In the data below, find each line containing the string "Cosems" and return it.

————

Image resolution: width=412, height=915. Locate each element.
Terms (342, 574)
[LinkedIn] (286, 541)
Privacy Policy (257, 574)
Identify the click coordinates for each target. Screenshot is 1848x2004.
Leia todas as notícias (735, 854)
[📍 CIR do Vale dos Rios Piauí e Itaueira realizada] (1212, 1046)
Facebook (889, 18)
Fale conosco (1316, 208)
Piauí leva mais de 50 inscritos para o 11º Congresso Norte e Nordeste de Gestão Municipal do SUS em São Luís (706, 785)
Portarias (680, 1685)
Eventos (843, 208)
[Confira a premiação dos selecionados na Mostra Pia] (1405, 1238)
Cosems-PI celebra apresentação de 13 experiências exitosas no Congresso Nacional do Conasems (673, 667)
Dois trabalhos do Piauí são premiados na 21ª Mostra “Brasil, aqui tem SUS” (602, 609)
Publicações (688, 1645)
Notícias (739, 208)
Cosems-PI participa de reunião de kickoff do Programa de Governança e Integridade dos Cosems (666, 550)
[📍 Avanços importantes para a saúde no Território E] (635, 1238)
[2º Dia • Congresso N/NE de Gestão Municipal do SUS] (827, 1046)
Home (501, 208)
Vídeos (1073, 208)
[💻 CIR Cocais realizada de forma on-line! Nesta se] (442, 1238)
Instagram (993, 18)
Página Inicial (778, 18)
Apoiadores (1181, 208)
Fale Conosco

————

▶ _RESPONSE AREA_
Cosems-PI celebra apresentação de 13 experiências exitosas no Congresso Nacional do Conasems (673, 667)
Cosems-PI participa de reunião de kickoff do Programa de Governança e Integridade dos Cosems (666, 550)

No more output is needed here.